_TASK TO CARRY OUT_. Put each non-blank line of the rows below into a Markdown table with the columns "Index" and "Content", numbering lines in order, and omit the pictures.

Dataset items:
+===+

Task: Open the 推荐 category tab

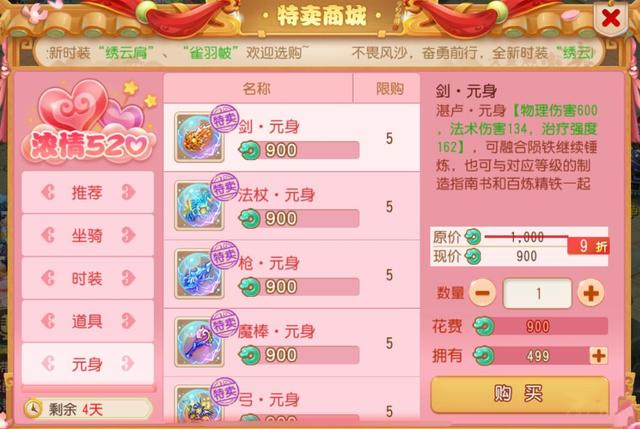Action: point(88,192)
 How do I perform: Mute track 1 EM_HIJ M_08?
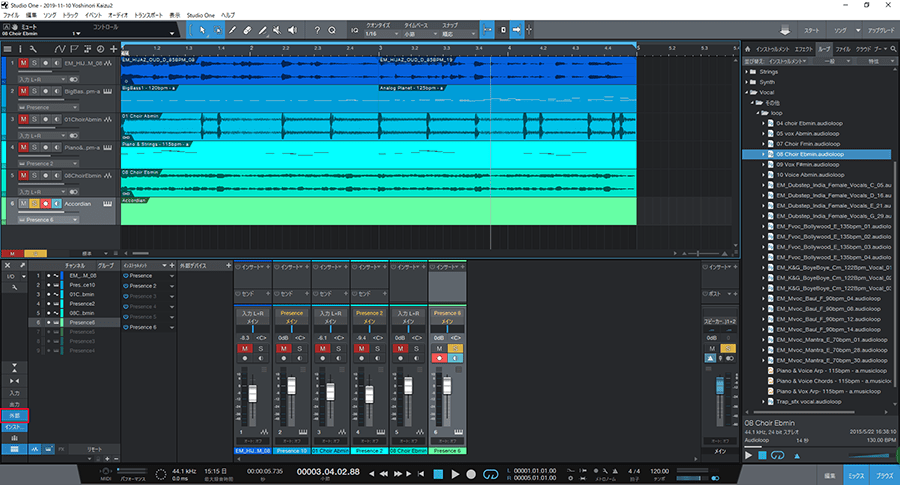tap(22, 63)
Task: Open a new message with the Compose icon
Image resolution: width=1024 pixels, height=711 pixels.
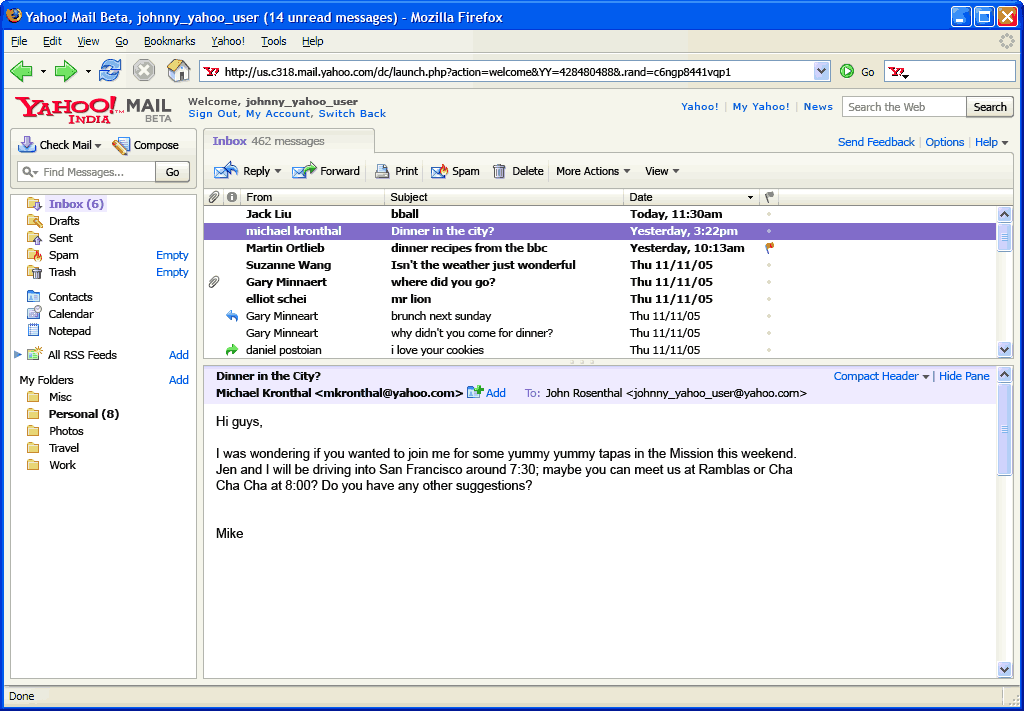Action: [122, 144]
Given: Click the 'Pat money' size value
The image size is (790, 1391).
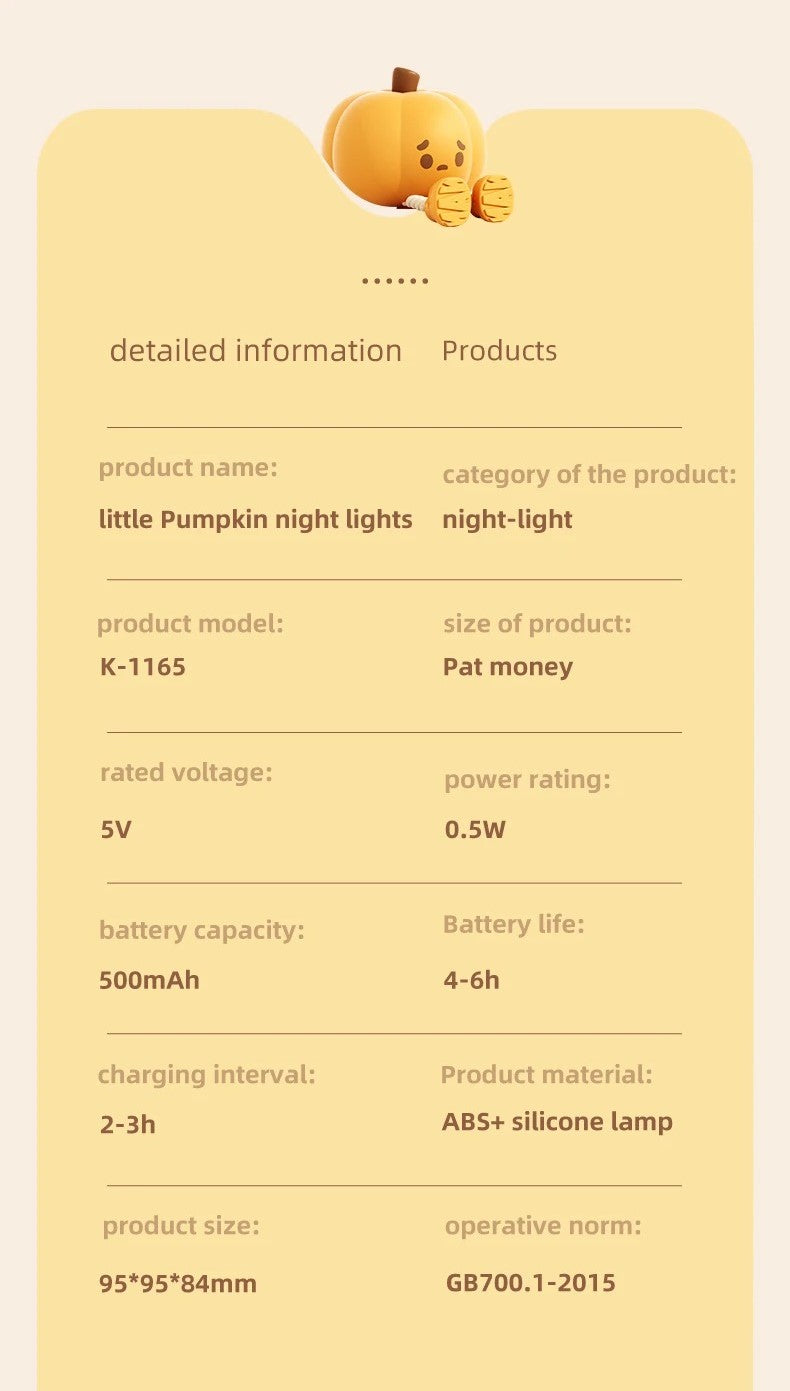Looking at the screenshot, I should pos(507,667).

+===+

_TASK SOLUTION_.
| Index | Content |
|---|---|
| 1 | Task: Open the 推荐 category tab |
| 2 | Action: point(88,192) |
| 3 |  How do I perform: Mute track 1 EM_HIJ M_08? |
| 4 | tap(22, 63) |
| 5 | Task: Open a new message with the Compose icon |
| 6 | Image resolution: width=1024 pixels, height=711 pixels. |
| 7 | Action: [122, 144] |
| 8 | Given: Click the 'Pat money' size value |
| 9 | The image size is (790, 1391). |
| 10 | Looking at the screenshot, I should pos(507,667). |